Call for proposals COMM/SUBV/2020/M for the co-financing of media actions under the multi-annual work programme for grants in the area of communication 2020-2021

Call for proposals COMM/SUBV/2020/E for the co-financing of citizens’ engagement actions under the multi-annual work programme for grants in the area of communication 2020-2021

OUR MISSION – Scrutinising the Conference on the Future of Europe

A real Conference on the Future of the European Union would seek to honestly discover, through debate and dialogue, which direction Member State citizens’ wish to take the EU in. It would explore the hypothesis that the voters don’t want an EU foreign policy or harmonized social- and tax regulations or that the next generation might not want wealth transfers or a health union. It would accept and respect the possibility that Europeans may not want an ever-closer union and that voters may wish to scale back integration i.e. less Europe, not more.

The European Union is at a crossroads and we are served a charade instead of a real examination and thorough evaluation of the EU’s mission and means.

The “Conference on the Future of the European Union” will consist of countless lengthy meetings, discussions and debates. It will publish legions of reports and release multitudes of statements. It will contain many proposals for reforms and suggestions for change. It will be enough to cause indigestion even for those with an appetite for this kind of dish.

Only a tiny fraction of EU citizens will ever have any part in the Conference’s proceedings and most will never even know of its existence. But one thing this blog can claim for sure is that, most Europeans do not want their country, kingdom, republic or duchy to be subsumed into a union and their nation to perish from the earth.

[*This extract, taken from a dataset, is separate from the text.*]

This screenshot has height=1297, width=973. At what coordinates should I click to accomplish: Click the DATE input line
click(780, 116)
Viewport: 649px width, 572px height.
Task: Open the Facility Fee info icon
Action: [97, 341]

This blog will provide timely information and accurate analysis on what is being said, by whom, and explain what this conference is really about, to provide those beyond the Brussels bubble that have not learned the local lingo and that do not have the time, tools or tenacity to get engaged and protest.

Our mission is to advocate for the idea to entrust the right path forward for Europe to member state democracies. A real conference would put each of the current competencies and proposed powers to the test in a series of national referendums and/or elections.

The “Conference on the Future of Europe” is a project of the elites, by the elites and for the elites. The purpose of this year-long charade is not to find what the citizens of the various states want, but to orchestrate the perception that the establishment has the backing of the peoples to endorse a predetermined outcome in a vain attempt to legitimize the next push towards a European federal state.

The only legitimate foundation for proposals for further EU integration is to command the support of a majority in all member states of the Union.